Text under study START
Updates: Crime maps, revolting Congress and conspiracy theories

August 5, 2008
By Billy Dennis

I thought I’d publish a post (longer than I intended, actually) catching up on issues raised in recent posts:

* Seth Ben-Ezra has been maintaining a Google map listing the locations of violent crime and murder in Peoria. Keep up the good work. It’s citizen journalism in action. Many will disagree with his numbers and his definition or murder.

* At Peoria.com, there’s some a feeling of victory, somewhat, over District 150 scaling back its early closure to just a handful of days every year. I attended Monday’s meeting, and they passed the new calender with board members Jim Stowell and Rachel Parker voting in opposition.
Text under study END
Exercise data START
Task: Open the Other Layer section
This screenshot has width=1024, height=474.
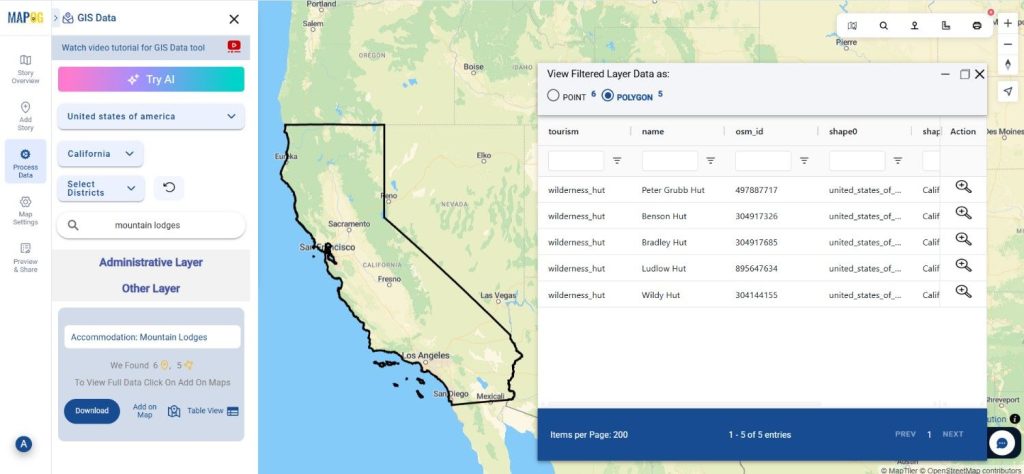Action: pos(150,288)
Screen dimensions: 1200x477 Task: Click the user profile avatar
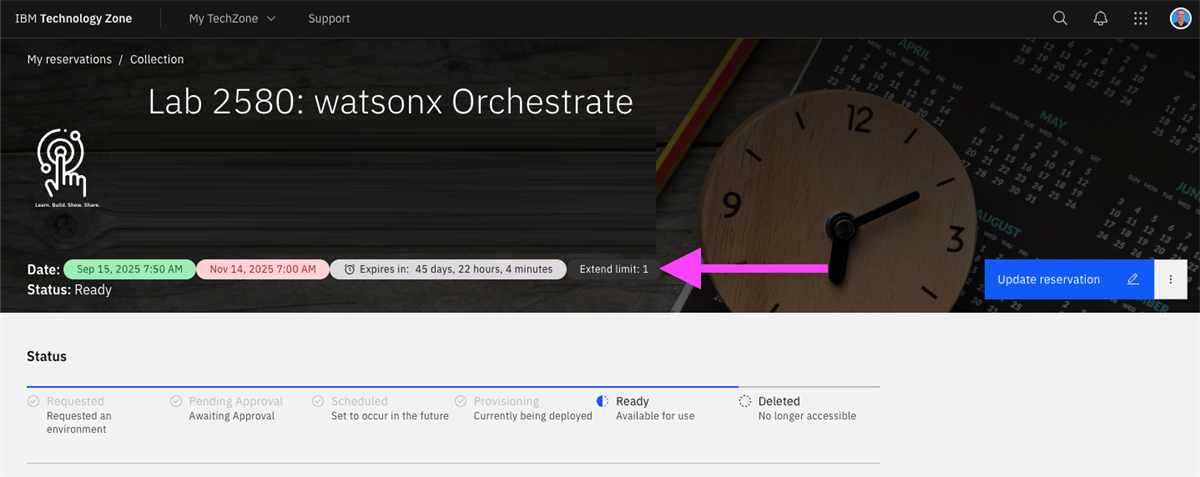(1180, 18)
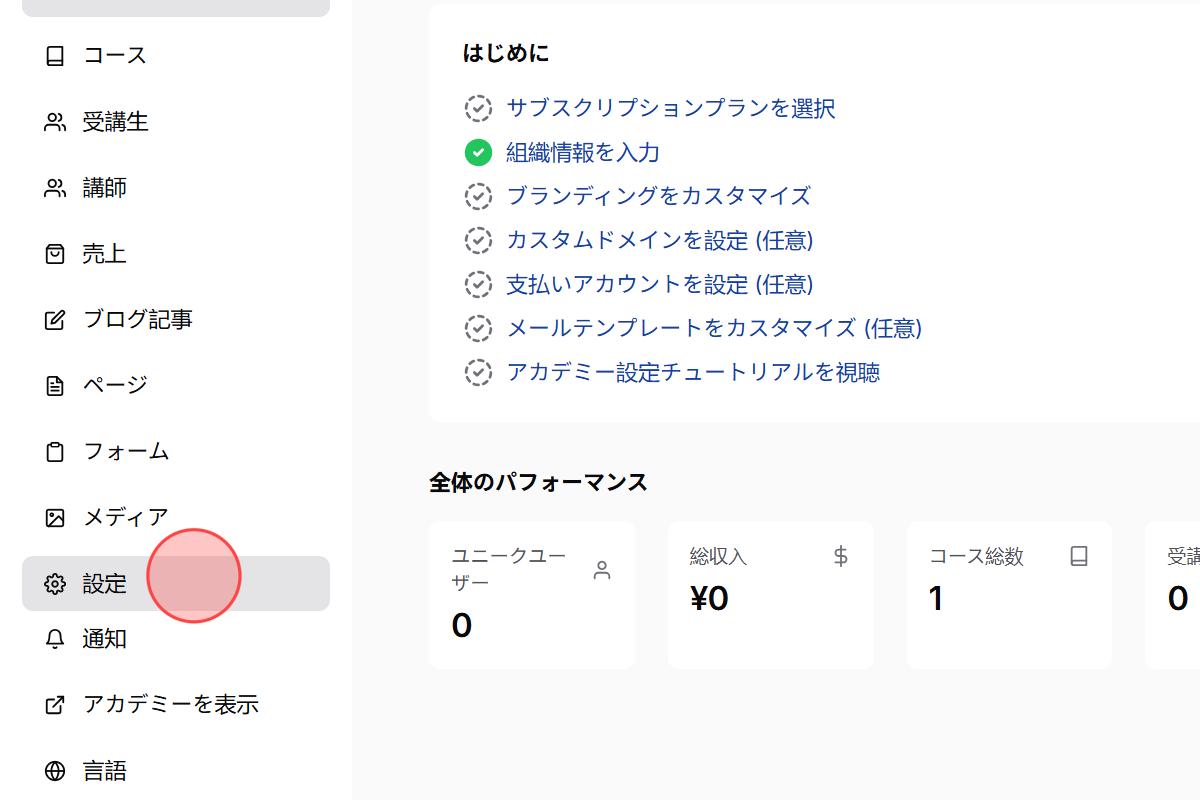
Task: Select the ブログ記事 pencil edit icon
Action: tap(55, 319)
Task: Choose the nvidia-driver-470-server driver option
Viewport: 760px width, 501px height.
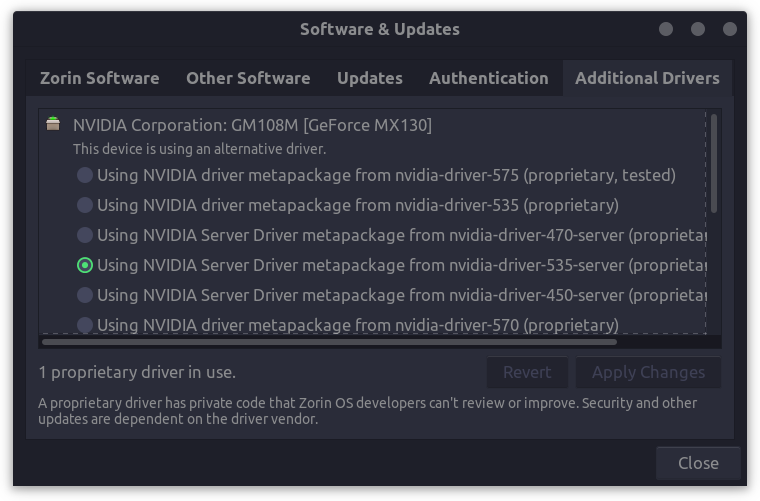Action: (85, 235)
Exercise data END
Exercise: Please name the two board members who voted against the new calendar, according to the updates post. The data has no connection to the text.

Result for this task: Jim Stowell and Rachel Parker.